PowerPath for AIX : Possible Data Unavailable (DU) / host crash during a firmware upgrade on Dell Compellent Arrays

           

   Article Number:     538106                                   Article Version: 2     Article Type:    Break Fix 
   

 


Product:

 

PowerPath for AIX

 

Issue:

 

 

Environment :    
    OS : AIX (any flavour)   
    DELL EMC Software : PowerPath for AIX (below PowerPath for AIX 7.0)   
    DELL EMC array : Dell Compellent array (any type - in virtual mode or in legacy mode)   
   
    If a SC controller reboot of a DELL Compellent array takes longer than 15 seconds, PowerPath is seeing an "ALL_PATHS_DEAD" situation.   
   
    Nota Bene : this KB doesn't apply to a connection to a DELL Compellent array through a VPLEX. For a similar issue in a VPLEX environment, see VPLEX: Possible Data Unavailable (DU) during a firmware upgrade on Dell Compellent Arrays.
                                                           

 

 

Cause:

 

 

   

      Dell Compellent Arrays failover process between controllers can take longer than 15 seconds. This is the timeout hard coded when "dynamic tracking" is enabled. This can potentially trigger an "ALL_PATHS_DEAD" situation for PowerPath for AIX since the other paths to the data are not yet available.     
            
      Dell Compellent Array Behavior:     
     
      Legacy mode :   

   

      There are two controllers in the Dell Compellent Array systems to handle front end connections from the host initiators. The controllers contain HBAs with multiple ports and each HBA is assigned to a separate fault domain so there is a redundant path to the Dell Compellent Array LUN from the host initiators.   Access to the target LUNs is distributed across both controllers, for example LUN 1,3,5, etc. are accessed via controller 1 and LUN 0,2,4, etc are accessed via controller 2.     
     
      In the event one controller is shutdown, or reboots, the front end virtual ports that reside on the controller that goes down, and are part of the fault domain, are transferred to the remaining controller and the host initiators establish sessions to the remaining controller. As a result all host initiator connections connect to the target LUNs via one controller rather than the previous distribution across both controllers. This failover mechanism, where LUNs are transferred from one controller to the other, can take up to 55 seconds. During that time, access to the device is rejected. This is causing an ALL_PATHS_DEAD situation.     
            
      Once the controller that rebooted has been restored, the system administrator of the Dell Compellent Array can then manually rebalance the front end ports and redistribute the load across both controllers.     
     
      Virtual mode :     
     
      There are two controllers in the Dell Compellent Array systems to handle front end connections from the host initiators but only 1 controller attached to the front end. Access to the target LUNs is done through one controller only.     
     
      In the event one controller is shutdown, or reboots, the front end virtual ports that reside on the controller that goes down, and are part of the fault domain, are transferred to the remaining controller and the host initiators establish sessions to the remaining controller. As a result all host initiator connections connect to the target LUNs via the second controllers. This failover mechanism, where LUNs are transferred from one controller to the other, can take up to 55 seconds. During that time, access to any device is rejected. If it takes more than 15 seconds(hard coded dynamic tracking timeout value), this is causing an ALL_PATHS_DEAD situation.     
     
      When the first controller goes down during the upgrade, initiators are disconnected and must login to the newly updated controller and that process can take longer than the 15 seconds (up to 60 seconds).   
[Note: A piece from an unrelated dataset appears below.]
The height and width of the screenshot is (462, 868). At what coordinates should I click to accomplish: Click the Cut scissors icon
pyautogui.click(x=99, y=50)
                                                             

 

 

Change:

 

 

DELL Compellent SC reboot / NDU                                                            

 

 

Resolution:

 

 

At the time of writing this article, there is no PowerPath Solution. PowerPath Engineering is considering how to take into account the DELL Compellent array behavior and the KB will be updated when plans are clear.   
   
    The only possibility for an AIX host connected to a Dell Compellent array to be sure to survive to a Dell Compellent NDU is to use MPIO together with the shim driver software developed by DELL Engineering and included in the "Dell Storage Software Suite for AIX" (https://www.dell.com/support/home/us/en/19/drivers/driversdetails?driverid=591xm)   
   
    Note that the failover time depends on the number of devices configured in the array, on whether or not clone are configured, on the activity, etc ... Very often, the failover will take less than 15 second and will be managed transparently.